■ Source excerpt ■

This can be a bad habit to start. See Why is using namespace std bad practice?

unsigned int sqrt_ = sqrt(number);

I don't like the name sqrt_. Something like sqrt_number would be better in my opinion.

unsigned int number = 0;
for (unsigned int i = 1; ; i++)
{
    number+=i;
    if(getDivisorCount(number)>500)
        break;
}

That's an odd way to write a loop. You are iterating i but never checking it. I would prefer something like

for ( unsigned int number = 1, i = 2; getDivisorCount(number) <= 500; number += i, i++ ) ;

That's rather dense -- it might be easier in a while loop. But at least this has a variable declaration, a loop check, and an increment. Also, it avoids having to break to exit the loop.

■ Material shown ■

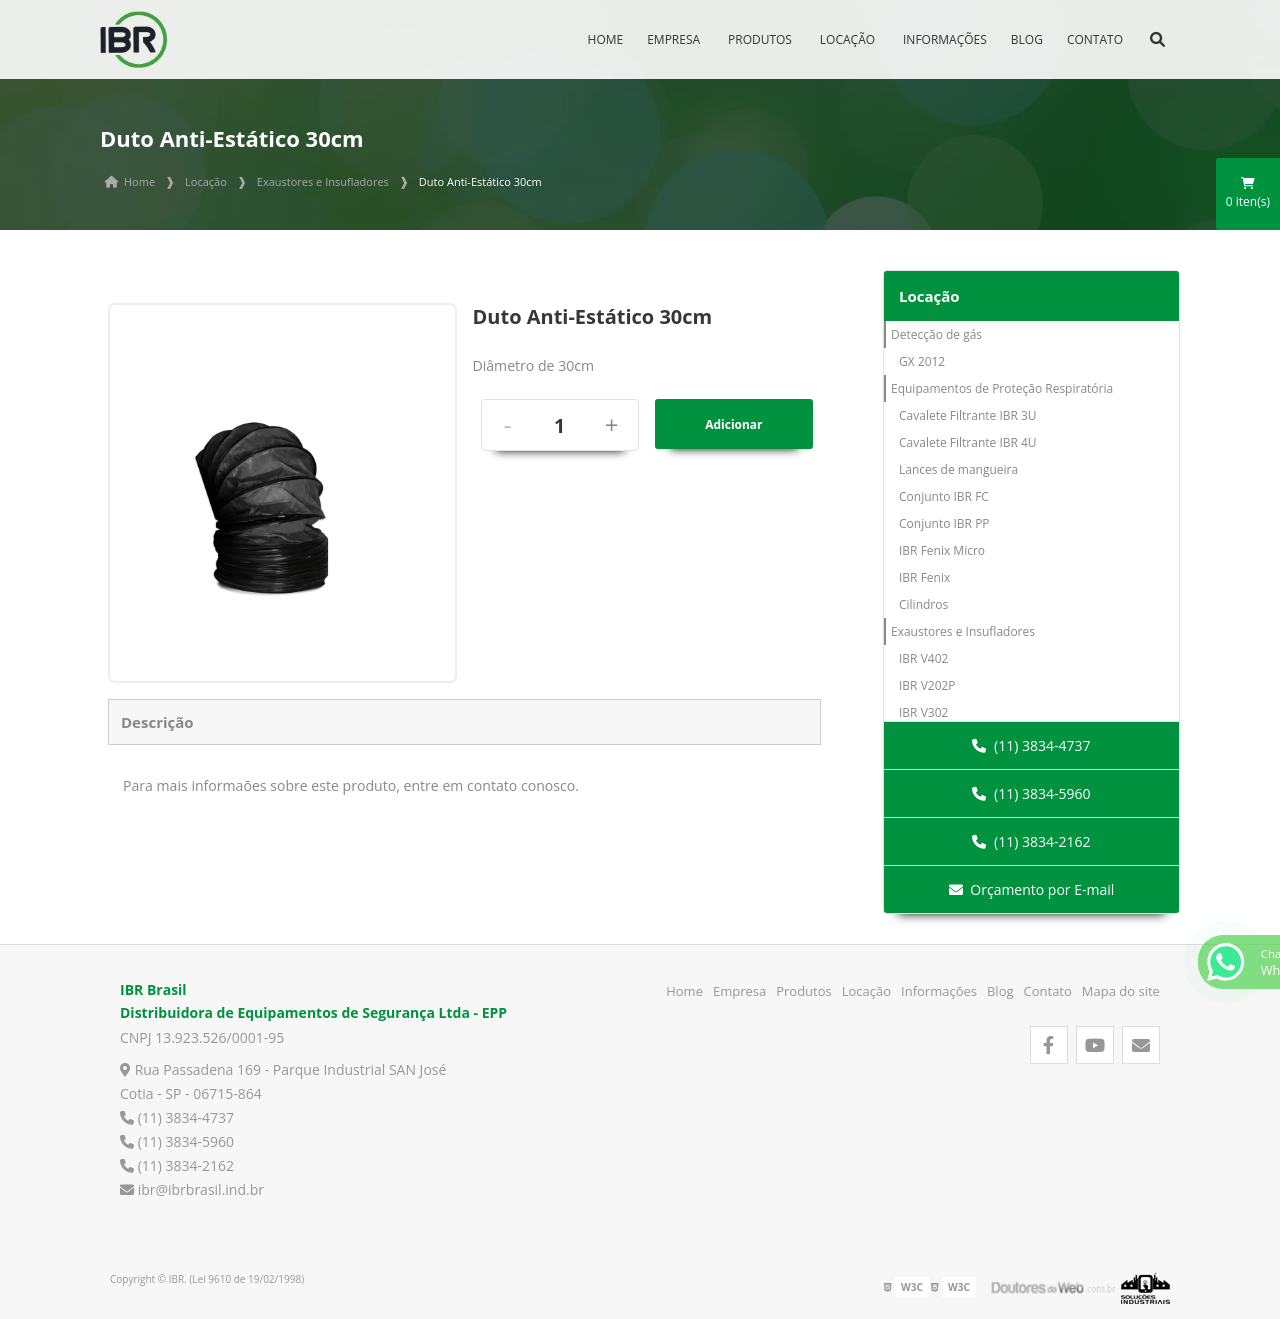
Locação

--

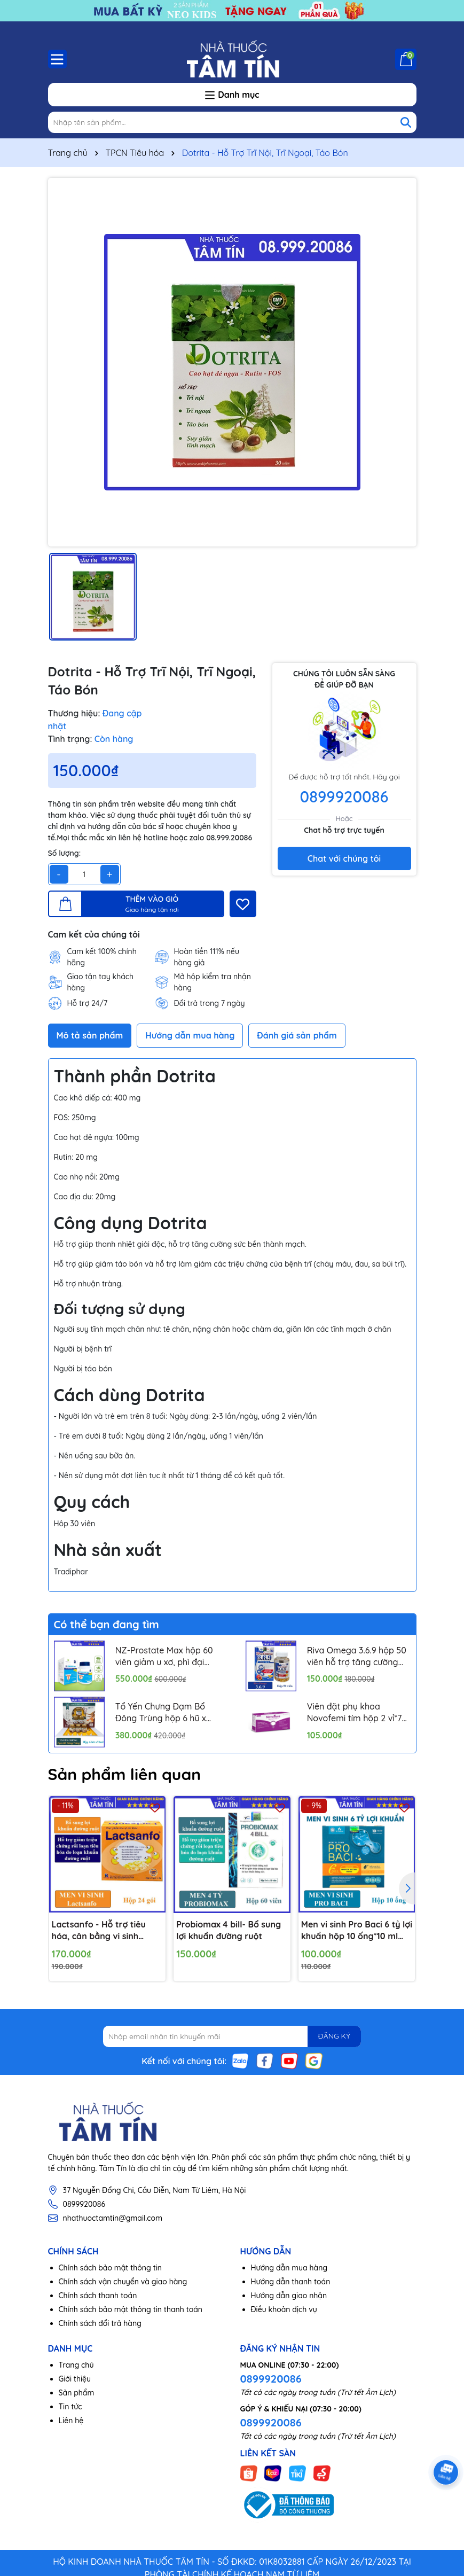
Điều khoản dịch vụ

■ Problems ■
1 - Answer these questions using the code review excerpt.
(a) What name does the reviewer prefer to sqrt_?
(b) What does the reviewer say the original loop does with i?
(c) What does the proposed for loop avoid having to do?
2 - Summarize the code review excerpt in two sentences.
3 - Carry on with the code review excerpt, starting right after its last sentence.

■ Exercise answers ■
1 -
(a) Something like sqrt_number.
(b) It iterates i but never checks it.
(c) It avoids having to break to exit the loop.

2 - The reviewer would rather call the variable sqrt_number than sqrt_, and calls the original loop odd because it iterates i but never checks it. The reviewer proposes a dense for loop that has a variable declaration, a loop check, and an increment, and that avoids using break to exit, while noting that a while loop might be easier.

3 -
unsigned int number = 1;
unsigned int i = 2;
while ( getDivisorCount(number) <= 500 ) {
    number += i;
    i++;
}

Analysis

You refer to your original code as quadratic, but quadratic in what? The outer loop in main runs i times. The inner loop runs number times. What's number in terms of i? The answer is that number is quadratic in i. I.e. \$O(i^2)\$. So we actually run the inner loop in getDivisorCount \$O(i^3)\$ times.

The optimized loop only runs the square root of number times. But we know that the square root of number is about i. So overall, it runs \$O(i^2)\$ times.

So the difference between the two is about i in magnitude. What's i in this case? Well, without giving the exact answer, I'll tell you that it's over 10,000. You can get the exact answer by replacing

cout << number;

with

std::cout << i;

Note that you may have to move the declaration of i outside the loop.

Anyway, that's why your revised code is more than 10,000 times faster than your original code. That's how big i was.

More generally, when going from \$O(n^2)\$ to \$O(n)\$ in an otherwise similar algorithm, you don't take the square root of the time. You divide by n. In this case, i or number is n. This is why \$O(n)\$ is so much better than \$O(n^2)\$.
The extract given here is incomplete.